Introduction

The objective of this report is to load, clean and explore the input data that will be used later to predict the next word that a certain user will write based on previous inputs.

The data consist of a collection of tweets from Twitter, posts from blogs and news that have been obtained through web crawling by HC Corpora.

This report is part of the Data Science Specialization Capstone project from Coursera in collaboration with Swiftkey.

Input data description

The input data is downloaded from the provided URL and consists of three text files in four languages (English, Russian, German and Finnish). In our case, English files are studied. Each file consists of data extracted from one source of information:

  • Twitter
  • Blogs
  • News
# Script inputs:
urlRawData <-                                   # URL where raw data is located
  "https://d396qusza40orc.cloudfront.net/dsscapstone/dataset/Coursera-SwiftKey.zip"
rawDataPath <- "./0. Data"                  # Path to store & unzip raw data
rawDataFile <- paste0(rawDataPath,              # Name of the file with raw data
                      "/Coursera-SwiftKey-rawData.zip")
deDEPath <- paste0(rawDataPath,
                   "/final/de_DE/")         # Expected path for German data
enUSPath <- paste0(rawDataPath,
                   "/final/en_US/")         # Expected path for English data
fiFIPath <- paste0(rawDataPath,
                   "/final/fi_FI/")         # Expected path for Finnish data
ruRUPath <- paste0(rawDataPath,
                   "/final/ru_RU/" )        # Expected path for Russian data


# Initial checks
if (!file.exists(rawDataPath)) {
  dir.create(rawDataPath) 
}

# Step 1: Downloading the data
download.file(urlRawData, rawDataFile)
downloadDate <- date()

# Step 2: Unzipping and loading it in R
unzip(rawDataFile,exdir = rawDataPath)

# Step 3: Reading lines of the data
enUStwitter <- readLines(paste0(enUSPath,list.files(enUSPath,"\\.twitter.")),
                          encoding = "UTF-8", skipNul = TRUE)
enUSblogs <- readLines(paste0(enUSPath,list.files(enUSPath,"\\.blogs.")),
                          encoding = "UTF-8", skipNul = TRUE)
con <- file(paste0(enUSPath,list.files(enUSPath,"\\.news.")), open = "rb",
            encoding = "UTF-8")
enUSnews <- readLines(con)

|---|

**Exercise:** Reproduce the part of the capstone data report that runs from "# Step 1: Downloading" to "unzip(rawDataFile,exdir = rawDataPath)", word for word.

**Dataset content:**
|---|

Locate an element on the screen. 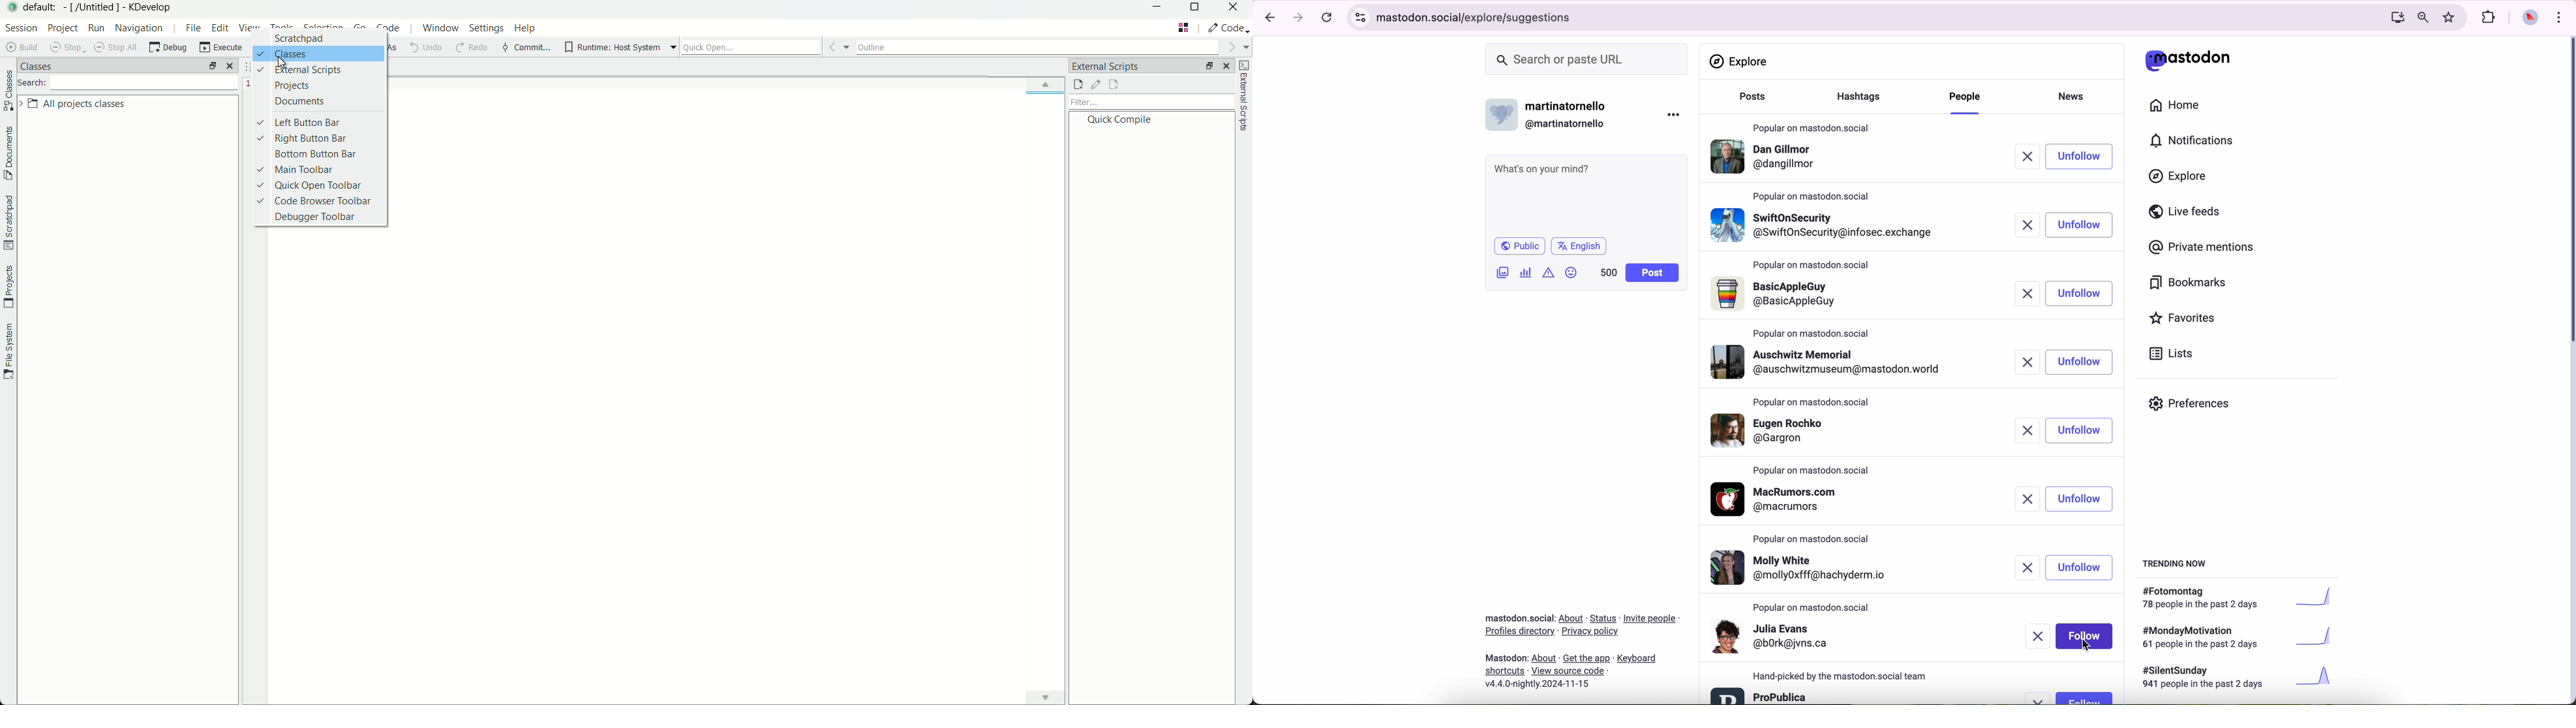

|---|

**Response to the task:**
# Step 1: Downloading the data
download.file(urlRawData, rawDataFile)
downloadDate <- date()

# Step 2: Unzipping and loading it in R
unzip(rawDataFile,exdir = rawDataPath)